__DOCUMENT PASSAGE__.

— Start —

This summer, Erin Balser is reading all 20 titles on Oprah’s Summer Reading List. The Summer of Oprah will be chronicled on Books@Torontoist every Monday and Thursday throughout July and August.
Move over Jane Austen. You’ve had enough movie remakes, zombie adaptations, and book clubs dedicated solely to your work and fictionalizations of your love life. According to author Kelly O’Connor McNees, it’s time for you step aside and let Louisa May Alcott have her moment in the sun. The Lost Summer of Louisa May Alcott fictionalizes the summer the Alcotts spent in Walpole, New Hampshire. The novel reeks of carriages and courting, of petticoats and bonnets, of love found and then lost. McNees’ Louisa is true to form, abandoning a potential marriage and family to dedicate herself to her one true love: her writing career.
The thought of marriage terrifies Louisa. It terrifies me. I’ve been dating the same person for five years. We bought a house together. I’m not going anywhere. But the thought of prancing down an aisle to declare our love for each other in front of friends and family? Horrifies me. Completely and utterly horrifies me. (Even eloping and a simple city hall ceremony horrifies me, so don’t bother suggesting those. I’ve thought about it. Then I recoiled.)

— End —

__DATA EXTRACT__.
— Start —

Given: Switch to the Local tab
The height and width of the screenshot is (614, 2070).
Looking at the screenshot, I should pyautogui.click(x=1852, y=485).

— End —

__REQUESTS__.
A. According to the book review, where did the Alcotts spend the summer that the novel fictionalizes?
B. Explain why the book review tells Jane Austen to move over.
C. Duplicate the passage of the book review starting with "Move over Jane" and going on through "her writing career.".
The listing has no connection to the book review.

__EXPECTED RESPONSES__.
A. Walpole, New Hampshire.

B. Austen has already had enough movie remakes, zombie adaptations, book clubs devoted only to her work, and fictionalizations of her love life. According to Kelly O'Connor McNees, it is now time for Louisa May Alcott to have her moment in the sun.

C.
Move over Jane Austen. You’ve had enough movie remakes, zombie adaptations, and book clubs dedicated solely to your work and fictionalizations of your love life. According to author Kelly O’Connor McNees, it’s time for you step aside and let Louisa May Alcott have her moment in the sun. The Lost Summer of Louisa May Alcott fictionalizes the summer the Alcotts spent in Walpole, New Hampshire. The novel reeks of carriages and courting, of petticoats and bonnets, of love found and then lost. McNees’ Louisa is true to form, abandoning a potential marriage and family to dedicate herself to her one true love: her writing career.